The 70-strong team of Dutch and Australian forensic experts and police officers, helped by sniffer dogs, returned to a chicken farm near the village of Grabovo where the bulk of the fuselage came down on July 17, Pieter-Jaap Aalbersberg, the Dutch head of the recovery mission, said in a statement. They spent 5 1/2 hours at the site. The remains and objects found were placed in a refrigerated truck to be taken to the Ukrainian city of Kharkiv for analysis.
“There, Dutch, Australian and Malaysian experts and others stand ready to perform an initial forensic scan on the recovered remains,” Aalbersberg said. “We would like to thank all parties that have once again facilitated our access to the crash site. This is of great importance to the international police officers, the experts and, especially, the victims’ families.”
A total of 227 coffins with remains have already been returned to the Netherlands. About two-thirds of the 298 people who died on the plane, which was flying from Amsterdam to Kuala Lumpur, were Dutch. The U.S. and Ukraine say the Boeing Co. 777 was most probably brought down by a missile fired by pro-Russian insurgents amid months of fighting that’s claimed more than 1,000 lives. Both Russia and the rebels blame Ukrainian forces.
The team plans to travel tomorrow to search an area northeast of the village of Rozsypne, where pieces of wreckage from the aircraft have also been found, Aalbersberg said. Rozsypne is about 8 kilometers (5 miles) by road west of Grabovo. The experts are based in Soledor, about 90 kilometers northwest. The search mission will be expanded to about 100 individuals the following day, if the security situation permits, he said.
The continuing conflict in the area was highlighted around noon local time, Aalbersberg said, when “there was mortar fire at a considerable distance from the police officers and experts at the chicken farm.” Officials from the Organization for Security and Cooperation in Europe deemed there was no threat to the search group, which continued its work.
Rebels shot down a drone operated by government forces over the east of Ukraine yesterday, Defense Ministry spokesman Andriy Lysenko said in a televised briefing in Kiev today. The separatists used a Buk surface-to-air missile system similar to the one believed to have shot down MH17, he said.

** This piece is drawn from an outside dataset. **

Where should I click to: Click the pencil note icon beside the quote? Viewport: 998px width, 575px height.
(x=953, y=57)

Ukrainian forces also took control of two villages close to Donetsk as they advanced on the city, he said.
U.K. Prime Minister David Cameron put NATO’s relationship with Russia at the top of the agenda for the alliance’s summit in Wales next month, outlining proposals for military exercises, an improved joint response force and the stationing of equipment and supplies in eastern Europe.

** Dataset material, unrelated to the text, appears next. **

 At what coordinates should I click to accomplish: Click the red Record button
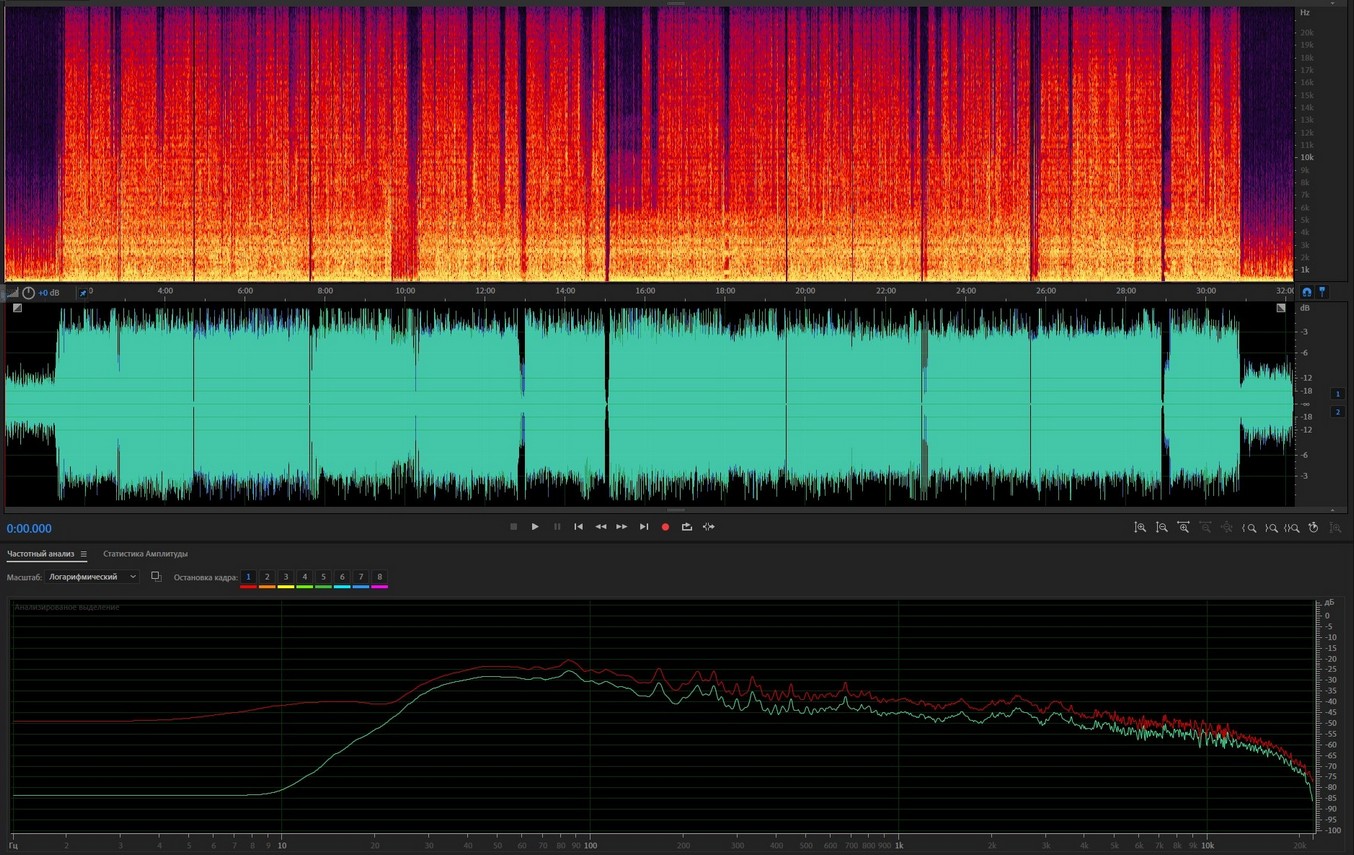[665, 527]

“Six months into the Russia-Ukraine crisis, we must agree on long-term measures to strengthen our ability to respond quickly to any threat, to reassure those allies who fear for their own country’s security and to deter any Russian aggression,” Cameron wrote in a letter to fellow leaders of the bloc.
Russia has repeatedly denied any involvement in the conflict. The U.S. and its European Union allies, though, blame Putin for failing to rein in the insurgency and stop the war.
The EU blacklisted state-run Russian banks OAO Sberbank, VTB Bank, Gazprombank, Vnesheconombank and Rosselkhozbank two days ago, barring them from selling shares or bonds in Europe as punishment for Putin’s policies in Ukraine. That’s part of the 28-nation bloc’s deepest sanctions yet, announced July 29, that include restrictions on the exports of equipment for Russia’s oil industry and curbs on arm sales.
Group of Seven countries will vote against approving new World Bank projects in Russia as punishment over Ukraine, according to three government officials with knowledge of the agreement. The action, which puts at least $1.5 billion of possible projects at risk, was decided by deputy finance ministers from the G-7 during a conference call last week, according to two of the officials, who spoke on the condition of anonymity because the call wasn’t public.